Netflix Splits In Two -- The DVD Business Will Be Renamed Qwikster

Matt Rosoff | Sep. 19, 2011, 1:10 AM | 4,417 | 22

Reed Hastings with DVDs

Yes, the Qwikster envelopes will still be red.

NFLX
161.8 +6.61 (+4.259%)
Netflix is renaming its traditional DVD-by-mail business Qwikster and will run it as a separate business.

Netflix CEO Reed Hastings announced the change on the Netflix blog on Sunday night. Andy Rendich, who has been running the DVD business for the last four years, will become CEO of Qwikster.

Both businesses will still be part of the same company -- this is a branding change, not a full spinoff. Netflix announced plans to make the split in its last earnings call.

But the name change highlights the fact that Netflix sees its future as streaming.

The company is facing pressure from Wall Street after lowering subscriber expectations last week. The company's stock plunged almost 20% the day after the revision.

The revision was mainly about the DVD part of the business -- Netflix dropped subscriber expectations from 15 million to 14.2 million for the quarter. It also lowered streaming subscriber expectations slightly, from 22 million to 21.8 million.

Netflix dramatically raised prices for DVD-plus-streaming customers in July, and this has apparently driven some customers away. But a lot of analysts argued the loss of DVD customers isn't that bad -- it actually means that Netflix is taking bold steps to avoid the classic innovator's dilemma, and cannibalizing its current successful business to bet on the future.

In his blog post announcing the change, Hastings apologized for the way Netflix announced the changes: "members felt we lacked respect and humility in the way we announced the separation of DVD and streaming, and the price changes."

He also explained gave a good explanation of why Netflix is doing this -- it doesn't want to become the next AOL or Borders:

Most companies that are great at something – like AOL dialup or Borders bookstores – do not become great at new things people want (streaming for us) because they are afraid to hurt their initial business.

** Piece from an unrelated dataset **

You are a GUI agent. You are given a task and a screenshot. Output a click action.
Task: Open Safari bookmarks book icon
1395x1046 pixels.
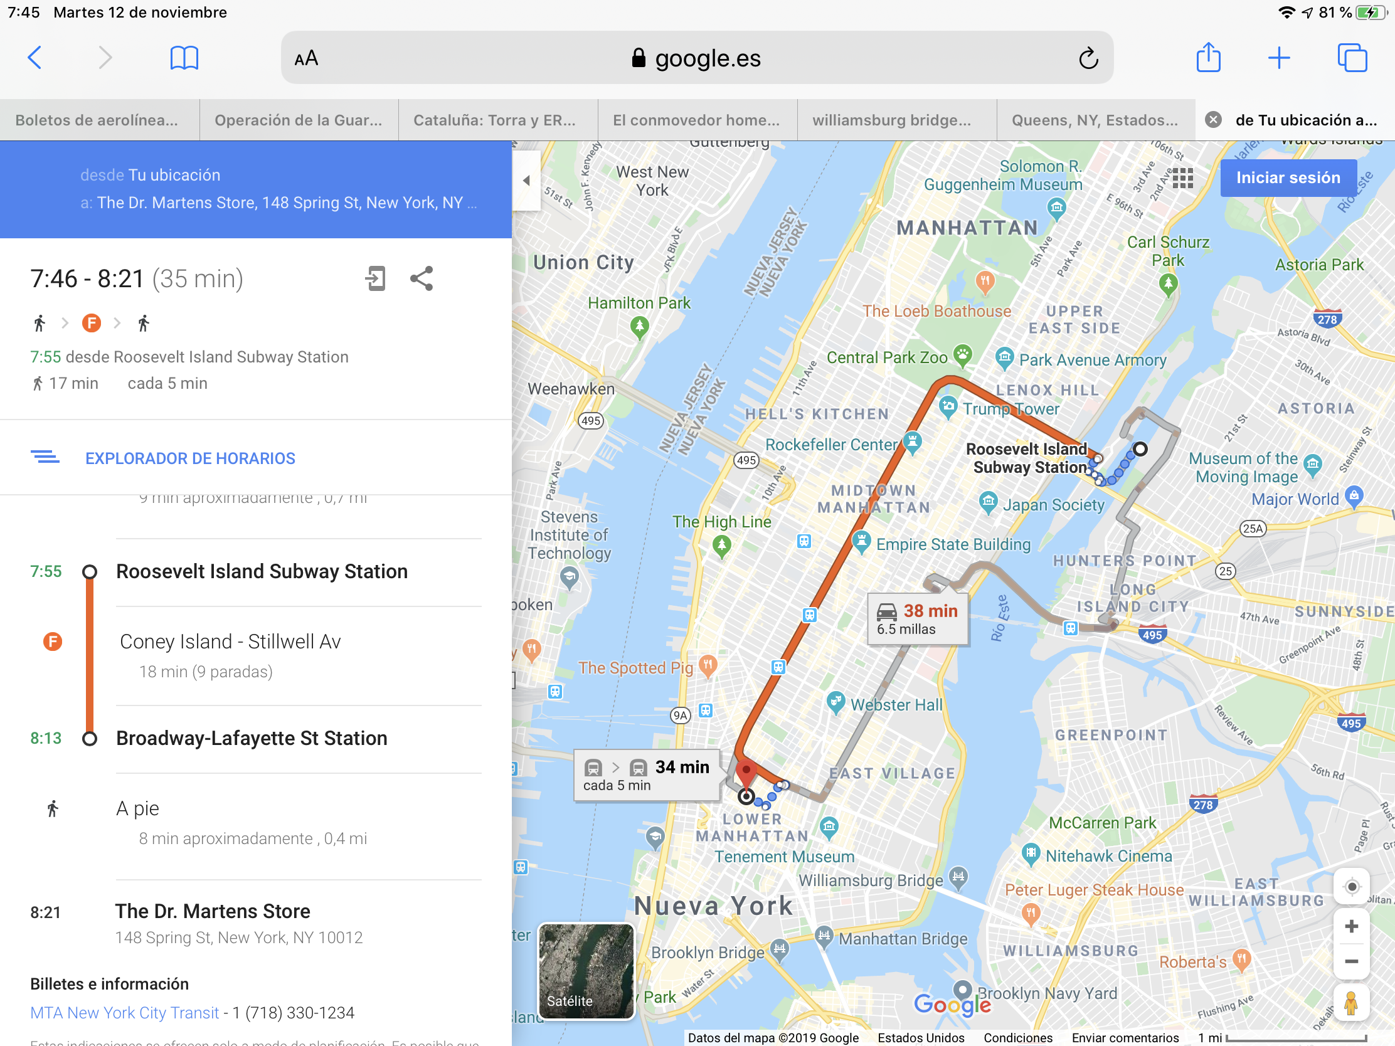click(184, 58)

Eventually these companies realize their error of not focusing enough on the new thing, and then the company fights desperately and hopelessly to recover. Companies rarely die from moving too fast, and they frequently die from moving too slowly.

When Netflix is evolving rapidly, however, I need to be extra-communicative. This is the key thing I got wrong.

By the way, the Qwikster envelopes will still be red. Only the logo will change.

And yes, Qwikster is kind of hard to say out loud.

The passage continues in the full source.